• [TRY IT]
Scan the material and copy every line in which "each" appears.

• [INFORMATION SHOWN]

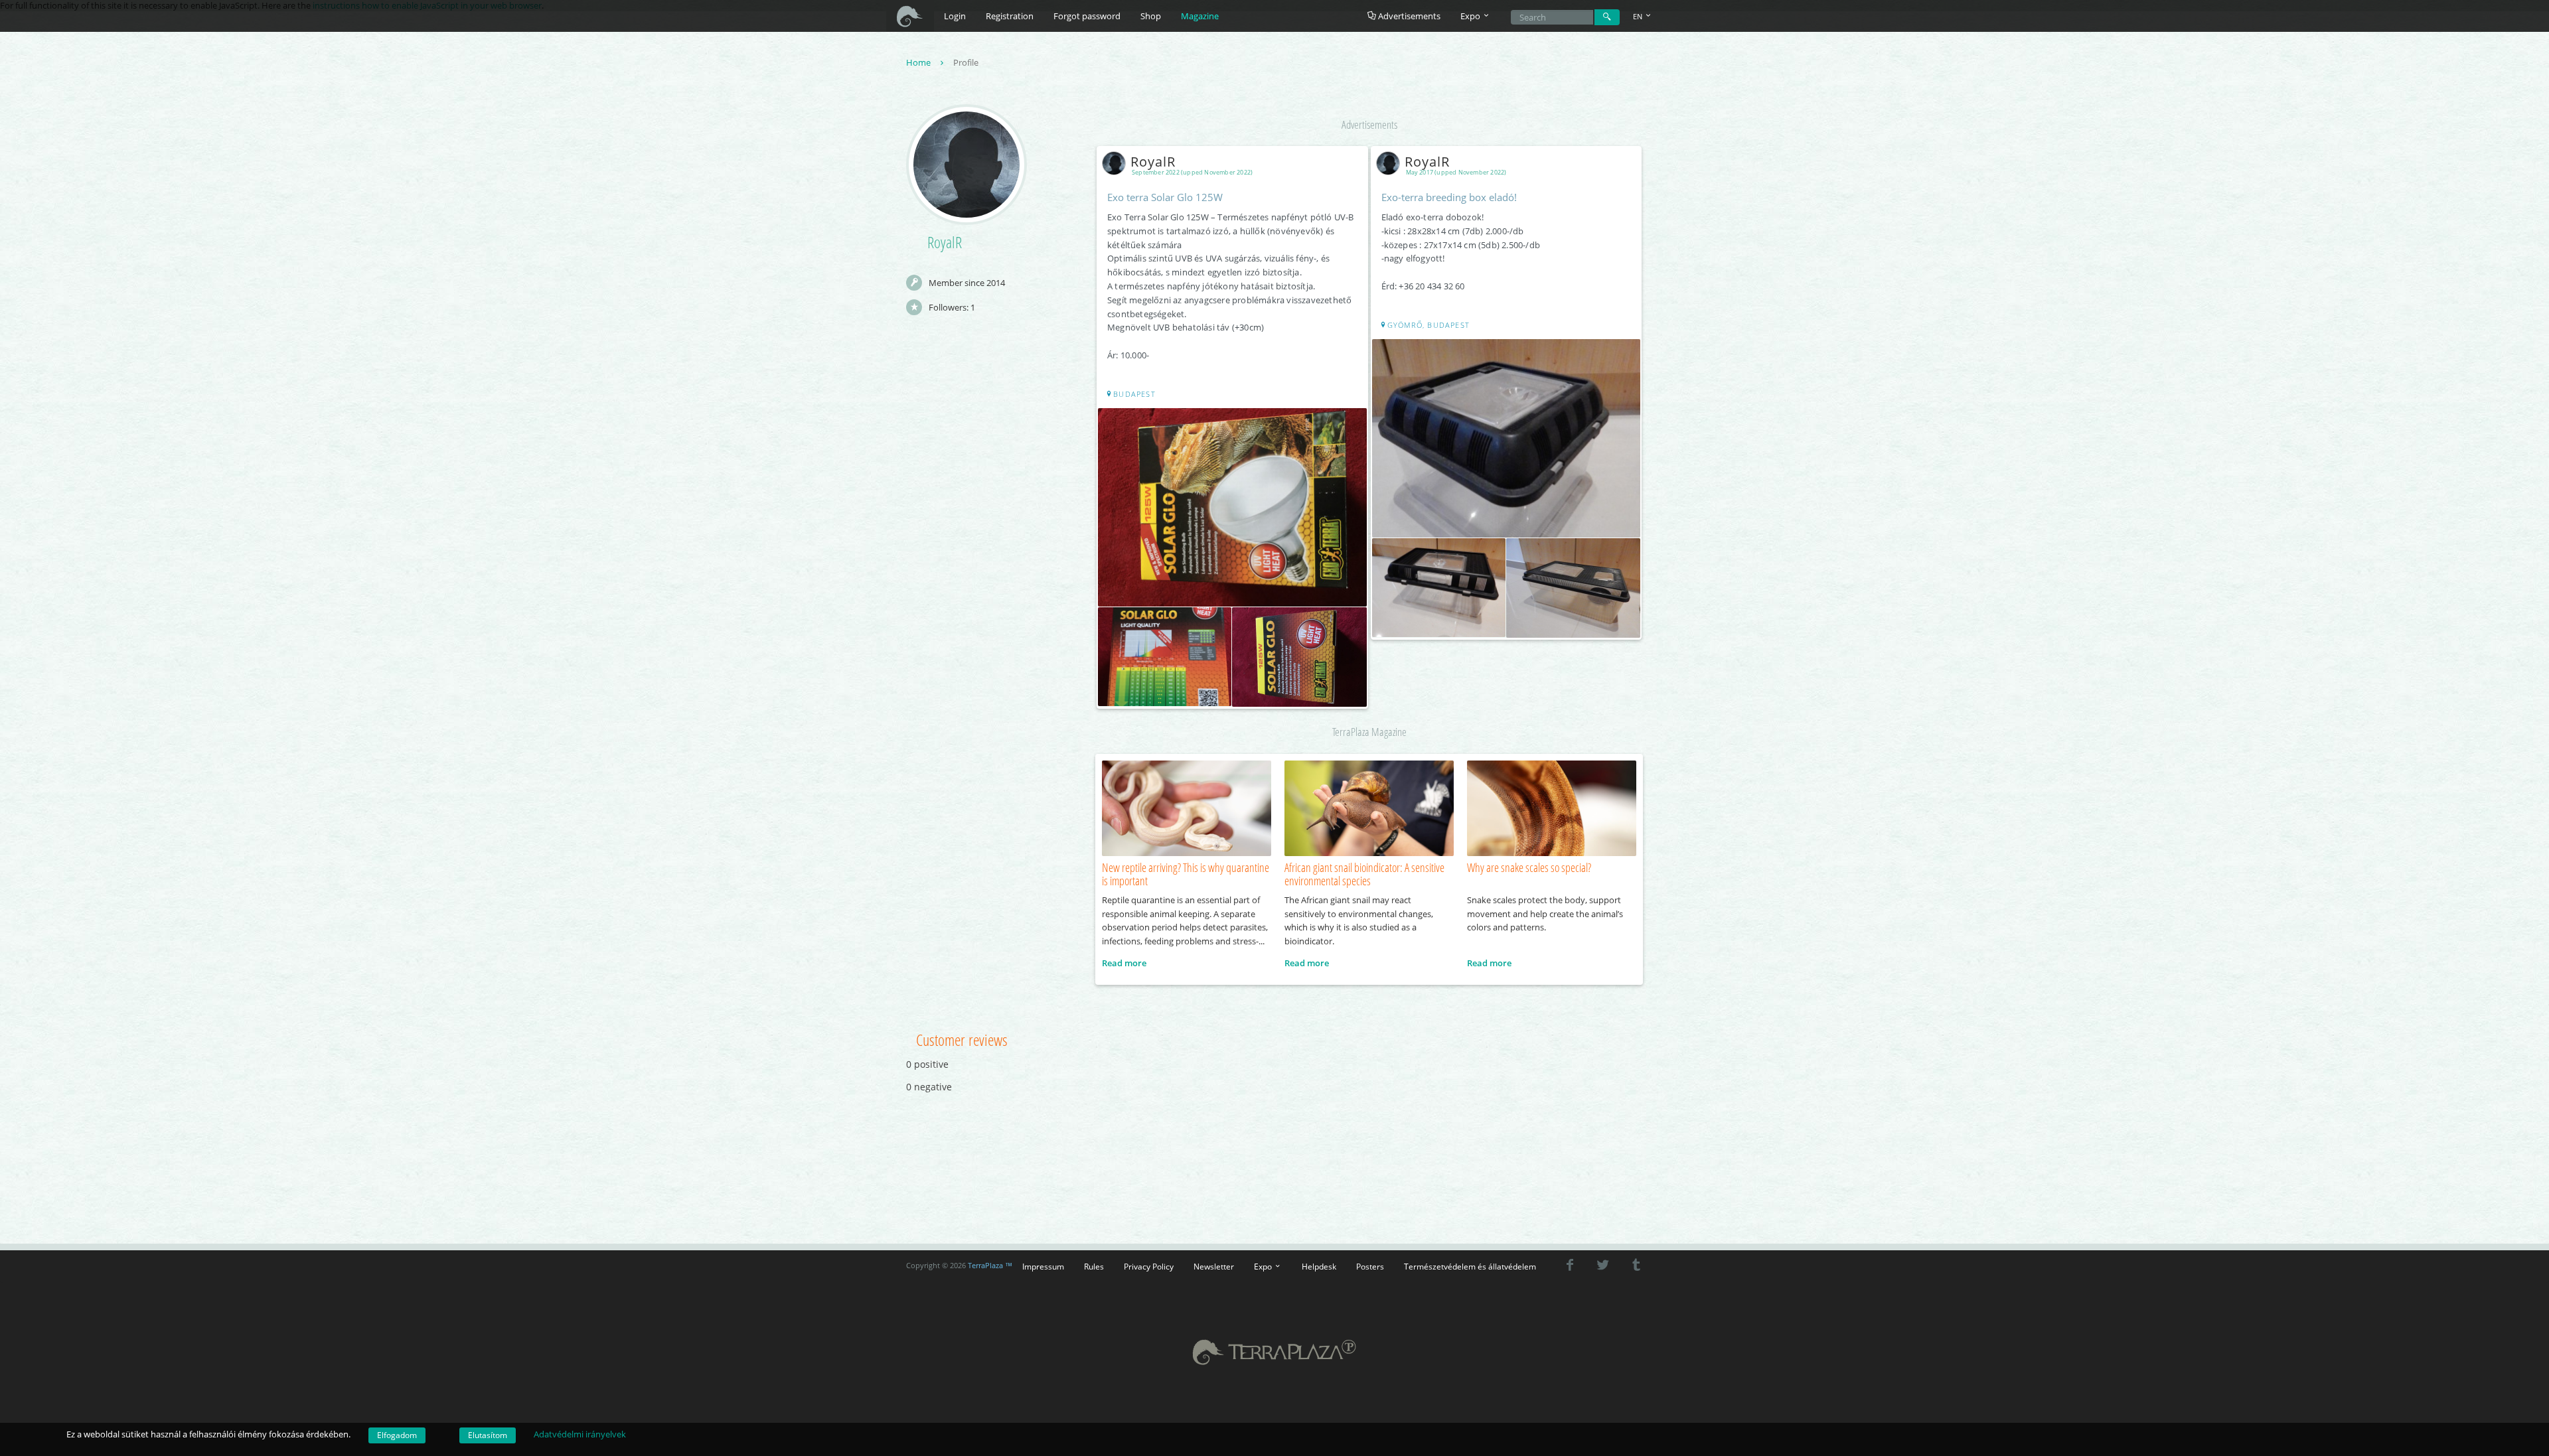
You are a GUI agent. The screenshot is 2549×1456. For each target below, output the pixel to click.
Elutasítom (487, 1435)
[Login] (1607, 17)
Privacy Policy (1149, 1266)
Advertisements (1408, 16)
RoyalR (1153, 162)
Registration (1010, 16)
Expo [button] (1471, 16)
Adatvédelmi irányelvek (580, 1434)
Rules (1094, 1266)
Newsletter (1214, 1266)
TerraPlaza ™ (990, 1265)
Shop (1150, 16)
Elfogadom (397, 1435)
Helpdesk (1319, 1266)
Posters (1370, 1266)
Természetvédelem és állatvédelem (1470, 1266)
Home (919, 62)
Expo (1264, 1266)
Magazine (1200, 16)
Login (955, 16)
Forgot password (1086, 16)
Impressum (1043, 1266)
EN (1638, 16)
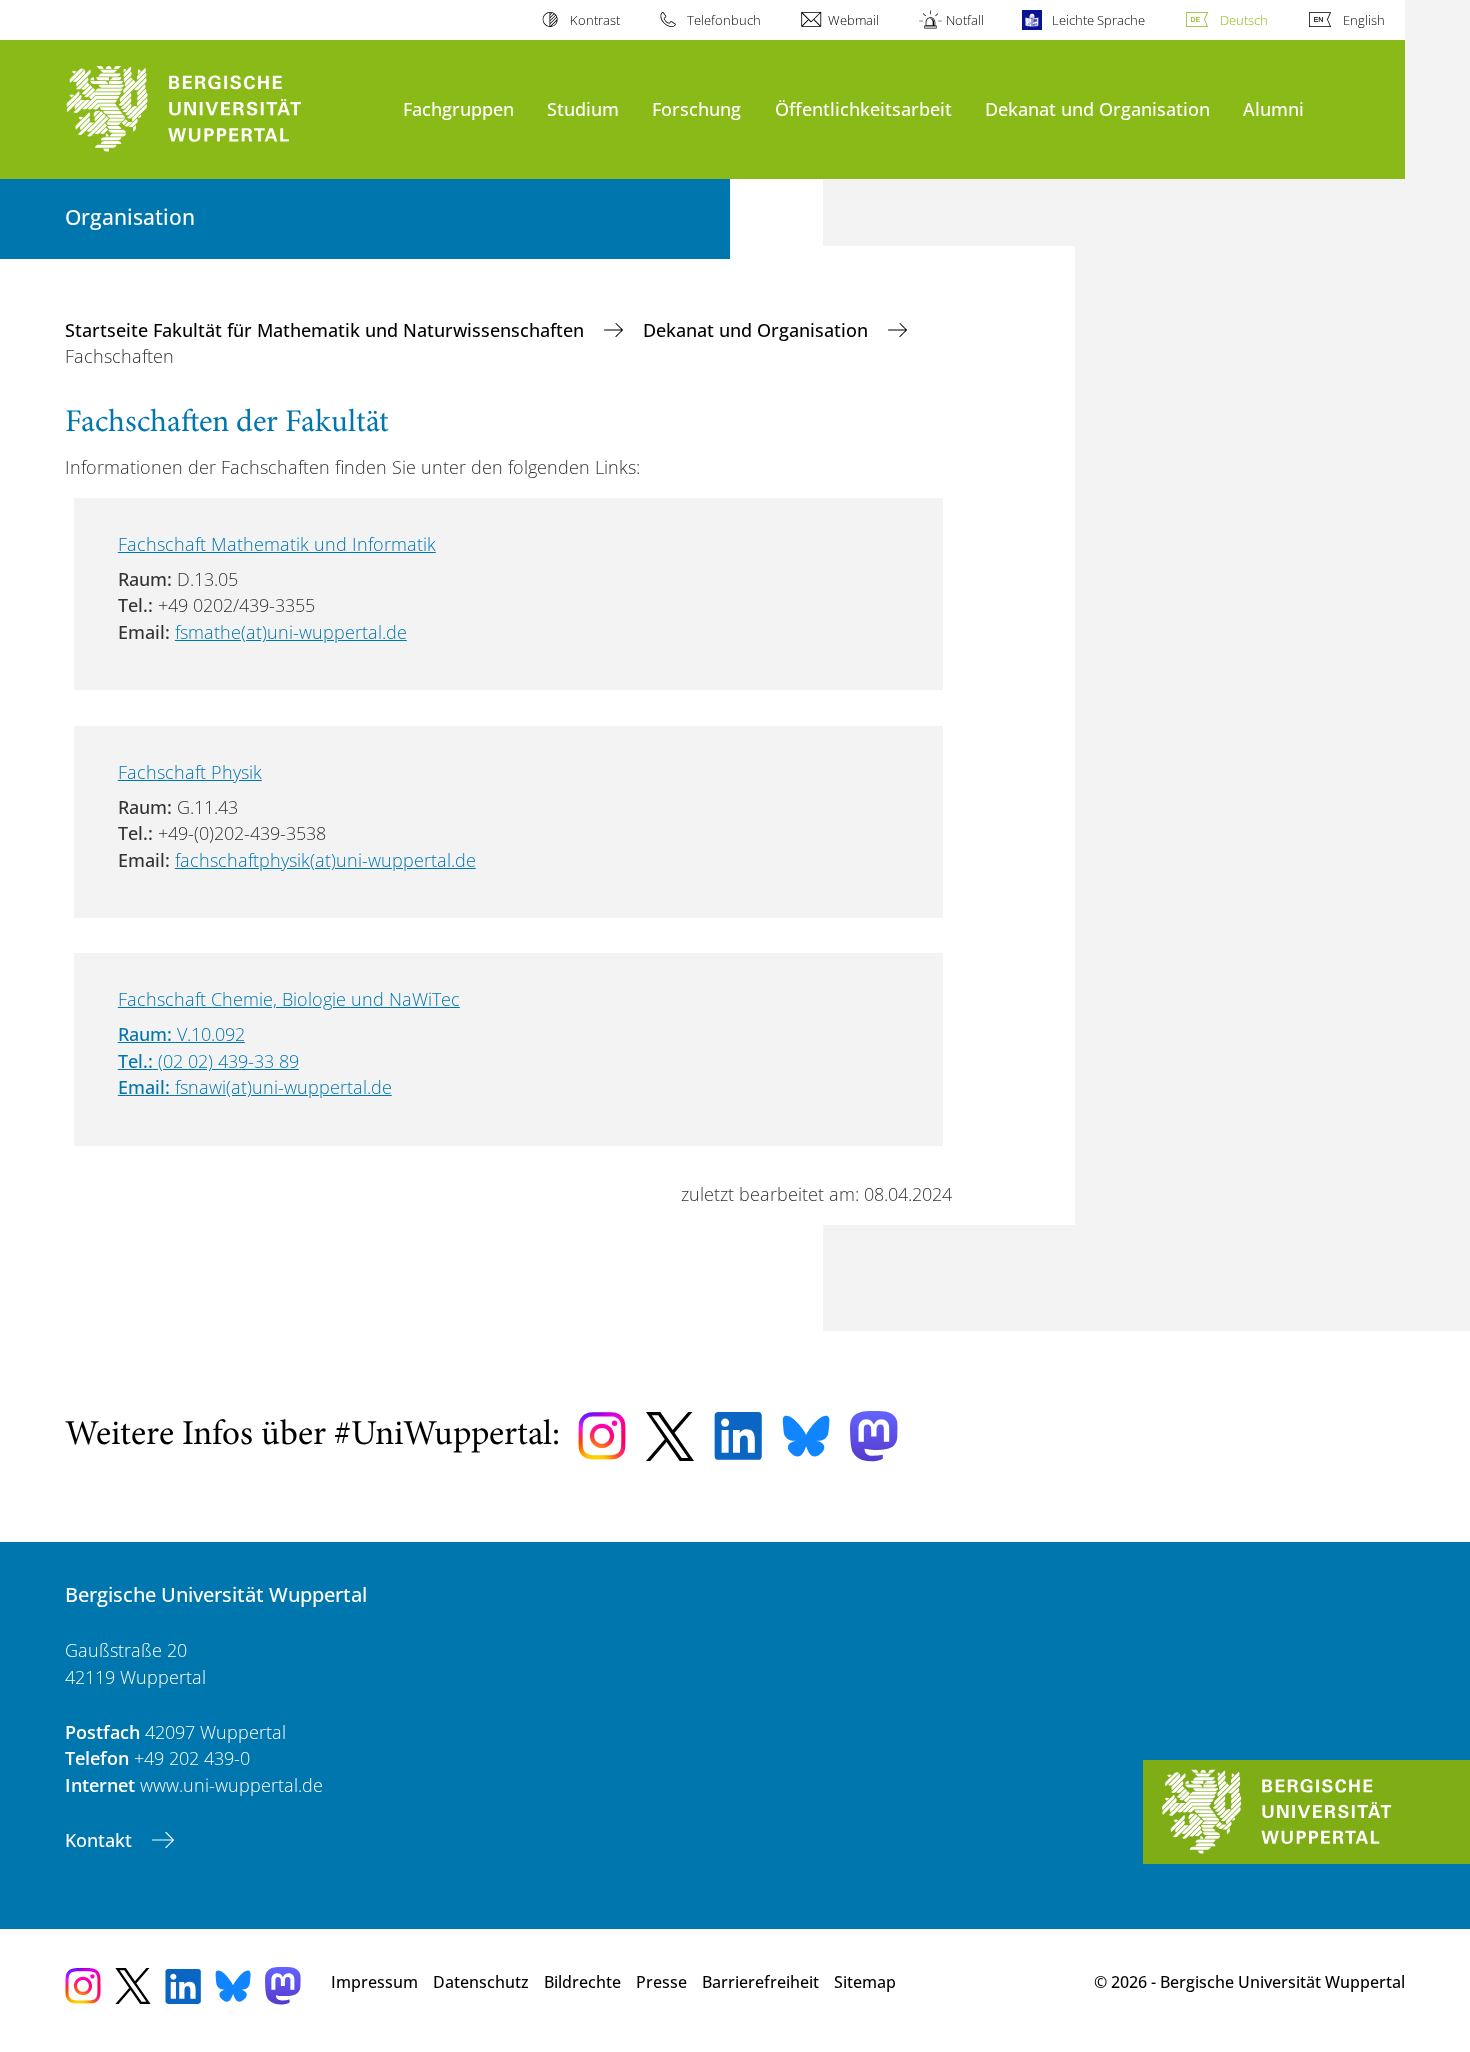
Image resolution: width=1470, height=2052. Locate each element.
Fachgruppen (458, 108)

• [RESPONSE]
You are a GUI agent. The screenshot is 2549×1456. For each target below, output the pixel to click.
Image resolution: width=1470, height=2052. Locate each element.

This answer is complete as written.